◆ **Required task**: Reproduce the items below, substituting "Select" for every occurrence of "Click" and keeping everything else unchanged. Omit the pictures from your answer.

Begin The input

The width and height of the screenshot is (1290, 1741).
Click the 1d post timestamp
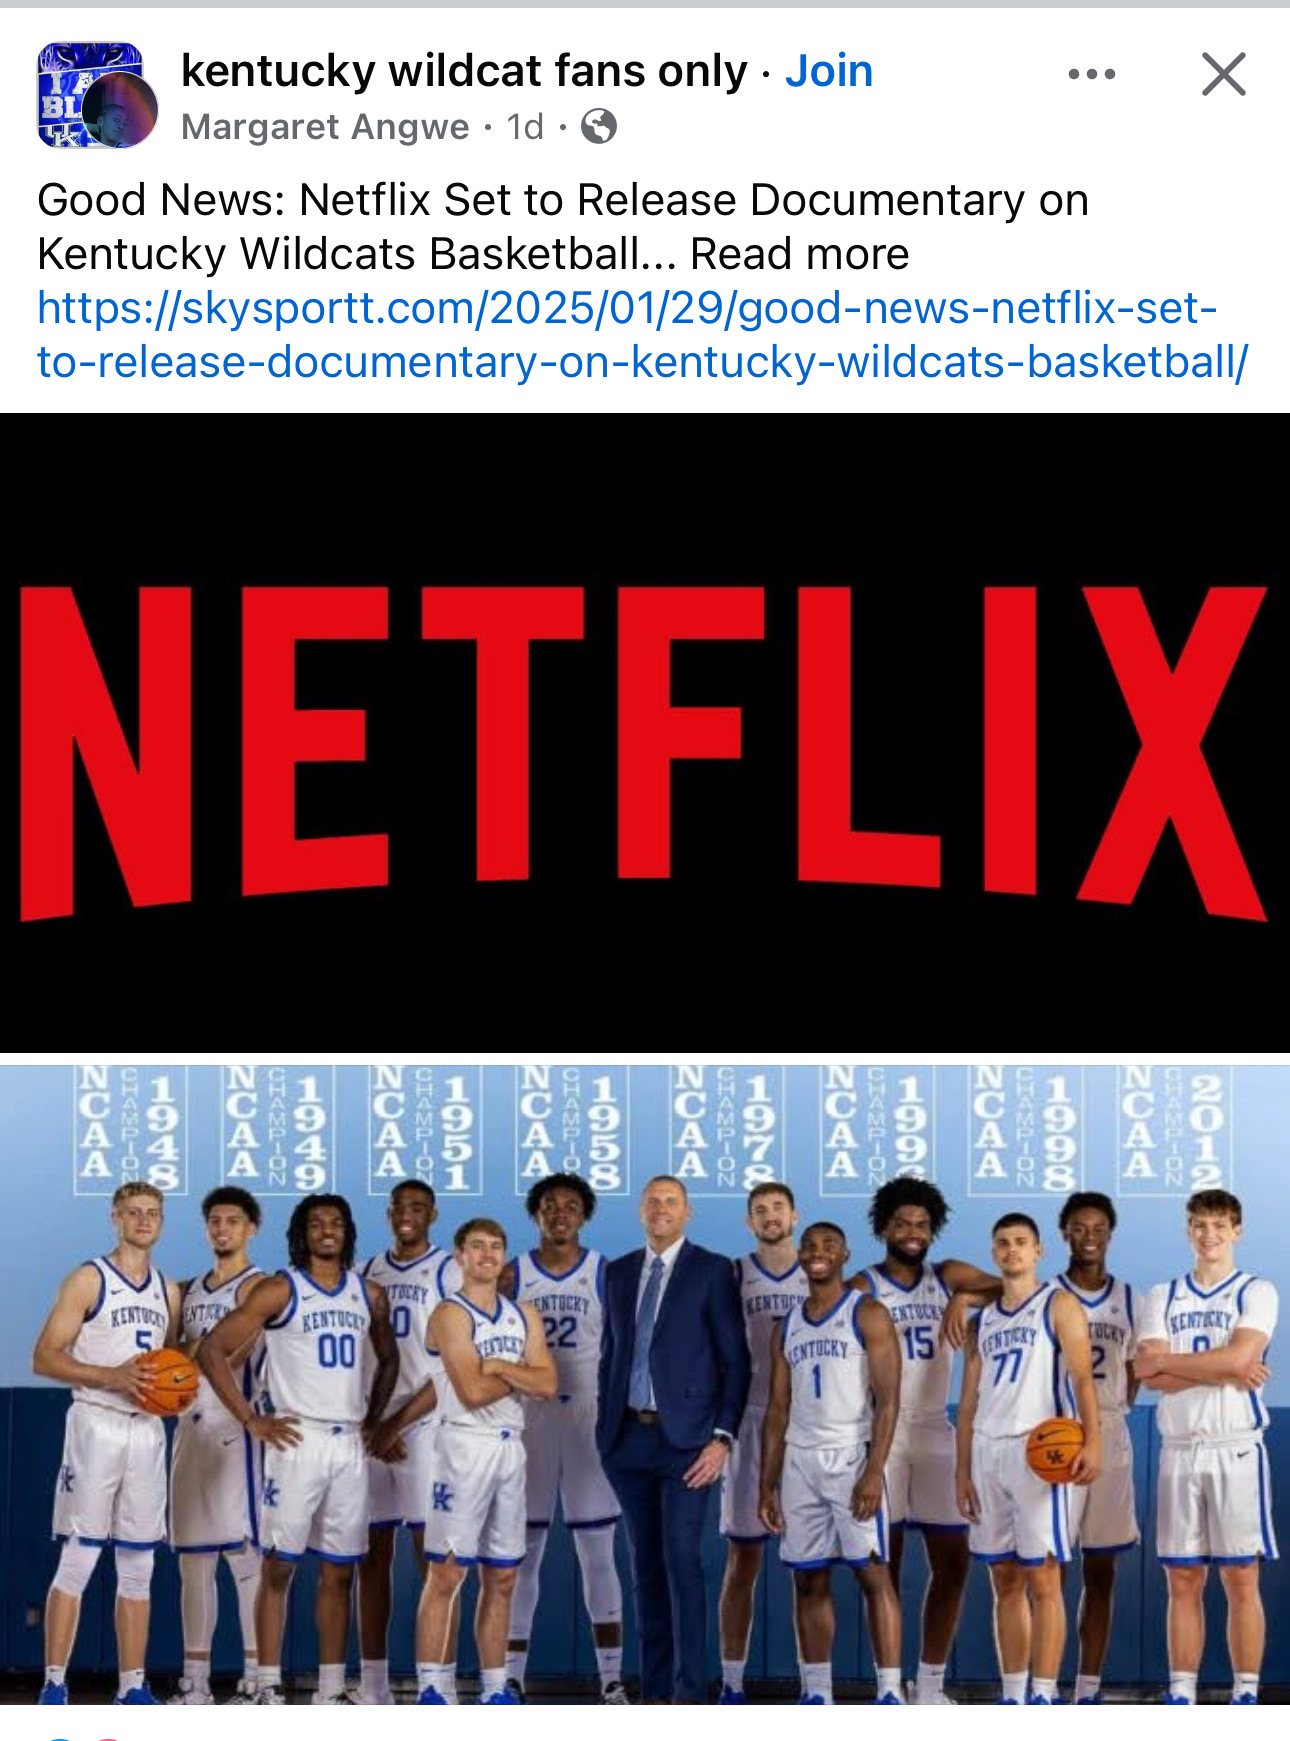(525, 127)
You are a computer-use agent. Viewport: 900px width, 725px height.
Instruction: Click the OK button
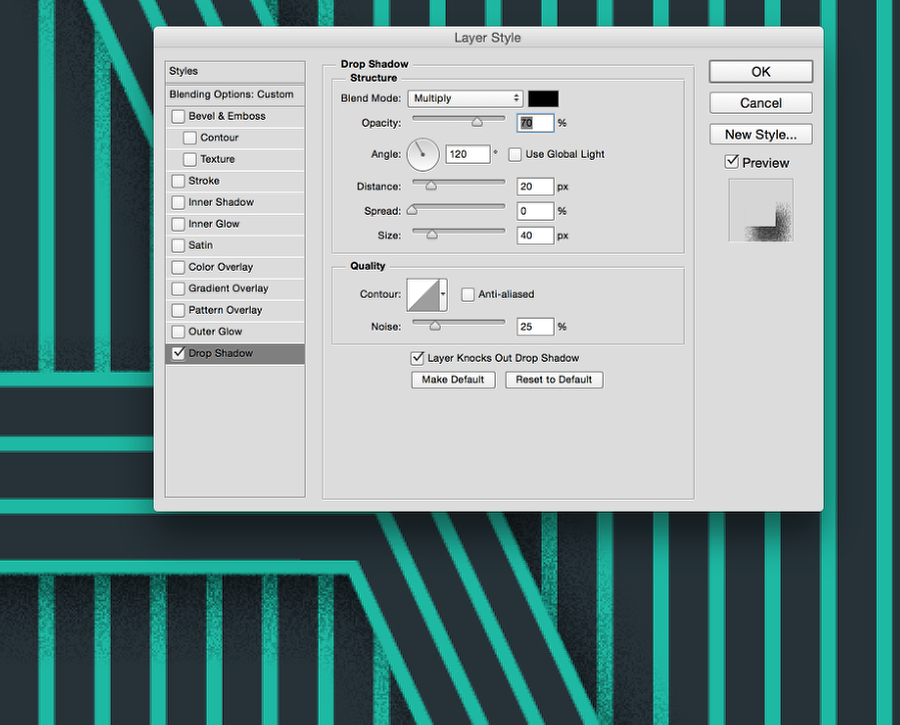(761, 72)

End The input

◆ **Solution to the exercise**:
The width and height of the screenshot is (1290, 1741).
Select the 1d post timestamp
(525, 127)
You are a computer-use agent. Viewport: 900px width, 725px height.
Instruction: Select the OK button
(761, 72)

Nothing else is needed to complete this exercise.